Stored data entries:
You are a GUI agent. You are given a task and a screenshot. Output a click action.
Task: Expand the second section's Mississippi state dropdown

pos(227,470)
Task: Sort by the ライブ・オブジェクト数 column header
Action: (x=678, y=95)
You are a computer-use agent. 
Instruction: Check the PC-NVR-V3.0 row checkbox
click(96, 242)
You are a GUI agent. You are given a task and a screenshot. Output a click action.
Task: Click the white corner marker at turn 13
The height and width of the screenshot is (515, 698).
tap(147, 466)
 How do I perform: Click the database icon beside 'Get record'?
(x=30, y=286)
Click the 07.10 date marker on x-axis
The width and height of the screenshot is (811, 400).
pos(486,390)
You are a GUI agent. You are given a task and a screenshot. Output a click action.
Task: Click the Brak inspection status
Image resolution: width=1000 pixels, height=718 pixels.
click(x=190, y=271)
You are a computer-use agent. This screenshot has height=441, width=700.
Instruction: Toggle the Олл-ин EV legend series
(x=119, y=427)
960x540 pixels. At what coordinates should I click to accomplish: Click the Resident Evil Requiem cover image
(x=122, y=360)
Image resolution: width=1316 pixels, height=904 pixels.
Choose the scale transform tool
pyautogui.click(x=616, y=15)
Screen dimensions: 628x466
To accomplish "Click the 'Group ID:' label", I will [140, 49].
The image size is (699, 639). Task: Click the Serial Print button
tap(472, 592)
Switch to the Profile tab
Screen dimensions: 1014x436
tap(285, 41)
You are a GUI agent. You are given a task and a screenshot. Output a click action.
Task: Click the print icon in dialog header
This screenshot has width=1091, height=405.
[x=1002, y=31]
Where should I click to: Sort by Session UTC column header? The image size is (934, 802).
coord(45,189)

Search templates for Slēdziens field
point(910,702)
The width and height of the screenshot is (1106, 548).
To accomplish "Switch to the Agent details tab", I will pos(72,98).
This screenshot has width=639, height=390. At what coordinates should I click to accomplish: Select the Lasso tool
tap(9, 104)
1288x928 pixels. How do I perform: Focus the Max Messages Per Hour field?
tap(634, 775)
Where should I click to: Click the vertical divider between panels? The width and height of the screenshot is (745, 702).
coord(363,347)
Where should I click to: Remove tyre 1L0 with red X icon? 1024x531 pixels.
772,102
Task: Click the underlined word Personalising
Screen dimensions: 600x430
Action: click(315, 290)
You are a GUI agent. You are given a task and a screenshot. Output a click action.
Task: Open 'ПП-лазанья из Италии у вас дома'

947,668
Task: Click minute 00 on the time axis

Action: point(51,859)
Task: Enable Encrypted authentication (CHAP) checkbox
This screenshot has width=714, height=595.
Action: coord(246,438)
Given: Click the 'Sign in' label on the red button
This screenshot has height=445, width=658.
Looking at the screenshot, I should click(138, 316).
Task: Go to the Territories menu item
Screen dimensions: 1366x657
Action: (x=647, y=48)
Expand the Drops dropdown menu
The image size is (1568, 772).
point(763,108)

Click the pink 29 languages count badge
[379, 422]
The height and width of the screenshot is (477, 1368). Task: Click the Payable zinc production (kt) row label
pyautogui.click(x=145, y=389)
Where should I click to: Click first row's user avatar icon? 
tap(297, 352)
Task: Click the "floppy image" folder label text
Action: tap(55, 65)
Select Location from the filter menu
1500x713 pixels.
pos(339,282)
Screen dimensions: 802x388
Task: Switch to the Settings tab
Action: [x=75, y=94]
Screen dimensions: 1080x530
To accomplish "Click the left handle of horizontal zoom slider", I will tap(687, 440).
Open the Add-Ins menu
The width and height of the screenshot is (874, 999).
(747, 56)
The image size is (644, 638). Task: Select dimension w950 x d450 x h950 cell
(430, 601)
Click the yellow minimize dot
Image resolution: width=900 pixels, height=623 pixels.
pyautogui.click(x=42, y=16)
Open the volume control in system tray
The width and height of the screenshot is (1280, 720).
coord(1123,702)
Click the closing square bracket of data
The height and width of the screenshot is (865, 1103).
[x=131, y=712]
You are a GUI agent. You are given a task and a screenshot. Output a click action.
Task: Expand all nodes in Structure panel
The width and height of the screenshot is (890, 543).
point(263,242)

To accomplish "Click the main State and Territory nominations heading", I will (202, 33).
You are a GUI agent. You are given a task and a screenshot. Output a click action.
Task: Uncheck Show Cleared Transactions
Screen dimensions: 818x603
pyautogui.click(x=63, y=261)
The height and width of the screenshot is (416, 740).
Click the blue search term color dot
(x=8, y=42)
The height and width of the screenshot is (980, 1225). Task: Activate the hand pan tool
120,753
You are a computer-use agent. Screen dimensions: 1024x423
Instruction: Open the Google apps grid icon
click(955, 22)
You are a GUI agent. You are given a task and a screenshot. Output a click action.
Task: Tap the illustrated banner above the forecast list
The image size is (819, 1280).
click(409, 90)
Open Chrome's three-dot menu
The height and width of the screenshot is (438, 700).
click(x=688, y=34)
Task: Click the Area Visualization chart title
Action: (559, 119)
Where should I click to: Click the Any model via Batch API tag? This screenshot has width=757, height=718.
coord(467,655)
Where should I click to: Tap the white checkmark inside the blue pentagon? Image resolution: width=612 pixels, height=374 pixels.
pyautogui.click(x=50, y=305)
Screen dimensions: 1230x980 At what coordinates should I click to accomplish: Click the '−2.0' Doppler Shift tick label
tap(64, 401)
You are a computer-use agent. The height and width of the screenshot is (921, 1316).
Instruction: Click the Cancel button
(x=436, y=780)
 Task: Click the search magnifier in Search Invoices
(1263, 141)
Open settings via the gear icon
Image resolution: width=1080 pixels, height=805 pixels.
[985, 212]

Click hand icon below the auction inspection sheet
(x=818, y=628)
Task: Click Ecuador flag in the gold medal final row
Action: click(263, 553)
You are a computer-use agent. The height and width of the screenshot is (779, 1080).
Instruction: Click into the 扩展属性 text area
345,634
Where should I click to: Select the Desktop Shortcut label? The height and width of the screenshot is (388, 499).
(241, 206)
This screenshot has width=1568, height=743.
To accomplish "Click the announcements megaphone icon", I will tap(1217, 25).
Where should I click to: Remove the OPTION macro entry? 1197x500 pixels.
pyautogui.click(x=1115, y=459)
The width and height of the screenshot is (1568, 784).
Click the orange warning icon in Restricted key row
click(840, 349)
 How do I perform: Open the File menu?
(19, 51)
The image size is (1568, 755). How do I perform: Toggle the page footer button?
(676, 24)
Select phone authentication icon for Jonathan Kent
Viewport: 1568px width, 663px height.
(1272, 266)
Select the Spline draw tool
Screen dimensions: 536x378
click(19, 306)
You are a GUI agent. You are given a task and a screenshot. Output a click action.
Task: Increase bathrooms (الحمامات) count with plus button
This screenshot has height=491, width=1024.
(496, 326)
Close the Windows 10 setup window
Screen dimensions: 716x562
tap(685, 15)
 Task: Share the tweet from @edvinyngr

EXERCISE INSTRUCTIONS: Search each line of the data above for "computer", and copy the lines where it occurs.

ANSWER AREA:
You are a computer-use agent. 
You are a computer-use agent. This screenshot has height=441, width=700.
You are a computer-use agent. Screen dimensions: 1024x423
You are a computer-use agent. The height and width of the screenshot is (921, 1316).
You are a computer-use agent. The height and width of the screenshot is (779, 1080).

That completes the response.